Required action: All lines holding the string "computer" should be copied from the data below.

Data records:

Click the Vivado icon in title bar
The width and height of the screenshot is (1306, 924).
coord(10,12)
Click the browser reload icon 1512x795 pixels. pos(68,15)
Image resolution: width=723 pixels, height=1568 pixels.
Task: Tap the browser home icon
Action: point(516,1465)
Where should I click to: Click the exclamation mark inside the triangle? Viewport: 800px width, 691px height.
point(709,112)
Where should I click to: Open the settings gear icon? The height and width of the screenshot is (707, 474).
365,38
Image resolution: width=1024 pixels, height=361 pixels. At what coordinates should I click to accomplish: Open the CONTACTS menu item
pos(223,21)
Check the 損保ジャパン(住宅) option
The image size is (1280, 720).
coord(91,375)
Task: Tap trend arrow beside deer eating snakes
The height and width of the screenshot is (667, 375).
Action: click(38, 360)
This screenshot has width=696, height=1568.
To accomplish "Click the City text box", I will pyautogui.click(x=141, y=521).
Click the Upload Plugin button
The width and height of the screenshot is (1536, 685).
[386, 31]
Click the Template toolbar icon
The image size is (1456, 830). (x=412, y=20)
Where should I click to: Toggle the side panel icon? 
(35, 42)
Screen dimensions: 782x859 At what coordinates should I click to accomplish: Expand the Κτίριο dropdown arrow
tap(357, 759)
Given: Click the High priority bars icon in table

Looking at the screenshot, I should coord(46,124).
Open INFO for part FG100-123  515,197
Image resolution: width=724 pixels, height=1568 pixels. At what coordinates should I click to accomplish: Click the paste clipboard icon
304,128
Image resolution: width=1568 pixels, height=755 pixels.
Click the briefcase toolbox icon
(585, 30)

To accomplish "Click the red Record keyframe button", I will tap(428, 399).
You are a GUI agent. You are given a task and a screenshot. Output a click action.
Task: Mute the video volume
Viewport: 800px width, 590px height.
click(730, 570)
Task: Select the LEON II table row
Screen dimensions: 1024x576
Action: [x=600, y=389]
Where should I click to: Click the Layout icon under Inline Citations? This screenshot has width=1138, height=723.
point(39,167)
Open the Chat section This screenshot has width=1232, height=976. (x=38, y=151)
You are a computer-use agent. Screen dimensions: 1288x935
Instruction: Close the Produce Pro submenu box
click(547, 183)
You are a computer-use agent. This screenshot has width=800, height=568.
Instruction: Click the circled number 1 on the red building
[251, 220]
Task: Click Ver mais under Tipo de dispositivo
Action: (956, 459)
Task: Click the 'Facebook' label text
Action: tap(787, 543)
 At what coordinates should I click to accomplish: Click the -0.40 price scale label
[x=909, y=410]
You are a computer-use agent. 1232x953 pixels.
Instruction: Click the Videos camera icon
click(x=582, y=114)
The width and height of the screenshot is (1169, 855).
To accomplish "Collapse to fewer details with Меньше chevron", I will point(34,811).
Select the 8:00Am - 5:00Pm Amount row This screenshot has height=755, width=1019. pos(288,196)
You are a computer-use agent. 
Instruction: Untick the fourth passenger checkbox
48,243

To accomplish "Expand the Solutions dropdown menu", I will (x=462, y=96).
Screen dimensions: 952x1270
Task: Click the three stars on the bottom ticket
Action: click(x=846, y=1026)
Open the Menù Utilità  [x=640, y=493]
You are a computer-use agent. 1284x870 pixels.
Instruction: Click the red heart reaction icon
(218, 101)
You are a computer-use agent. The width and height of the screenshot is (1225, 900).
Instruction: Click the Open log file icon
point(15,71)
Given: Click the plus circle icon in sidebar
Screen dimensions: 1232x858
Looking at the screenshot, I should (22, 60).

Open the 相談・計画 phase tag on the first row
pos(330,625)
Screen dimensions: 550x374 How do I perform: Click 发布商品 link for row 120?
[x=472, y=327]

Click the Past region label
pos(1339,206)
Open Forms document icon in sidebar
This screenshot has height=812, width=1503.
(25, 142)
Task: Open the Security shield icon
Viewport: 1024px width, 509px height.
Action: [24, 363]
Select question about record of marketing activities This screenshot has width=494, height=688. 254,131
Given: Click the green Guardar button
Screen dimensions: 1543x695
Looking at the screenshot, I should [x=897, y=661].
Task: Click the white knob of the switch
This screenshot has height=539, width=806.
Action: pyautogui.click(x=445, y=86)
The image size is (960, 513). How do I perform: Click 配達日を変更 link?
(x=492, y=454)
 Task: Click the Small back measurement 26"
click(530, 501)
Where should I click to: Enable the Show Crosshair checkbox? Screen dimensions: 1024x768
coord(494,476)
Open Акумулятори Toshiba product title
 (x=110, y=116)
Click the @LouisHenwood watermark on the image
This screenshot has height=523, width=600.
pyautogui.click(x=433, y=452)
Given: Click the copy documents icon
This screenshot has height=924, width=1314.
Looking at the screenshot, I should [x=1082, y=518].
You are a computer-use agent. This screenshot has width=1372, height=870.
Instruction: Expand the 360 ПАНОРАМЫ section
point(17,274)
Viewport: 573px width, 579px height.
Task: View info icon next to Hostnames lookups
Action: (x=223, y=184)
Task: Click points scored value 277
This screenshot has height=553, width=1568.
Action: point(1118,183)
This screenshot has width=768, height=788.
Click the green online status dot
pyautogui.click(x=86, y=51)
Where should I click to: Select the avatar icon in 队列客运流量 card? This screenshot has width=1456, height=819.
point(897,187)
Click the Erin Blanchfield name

Exercise result:
You are a computer-use agent. Screen dimensions: 1288x935
You are a computer-use agent. This screenshot has width=800, height=568.
You are a computer-use agent. 1232x953 pixels.
You are a computer-use agent. 
You are a computer-use agent. 1284x870 pixels.
You are a computer-use agent. The width and height of the screenshot is (1225, 900).
You are a computer-use agent. This screenshot has width=1372, height=870.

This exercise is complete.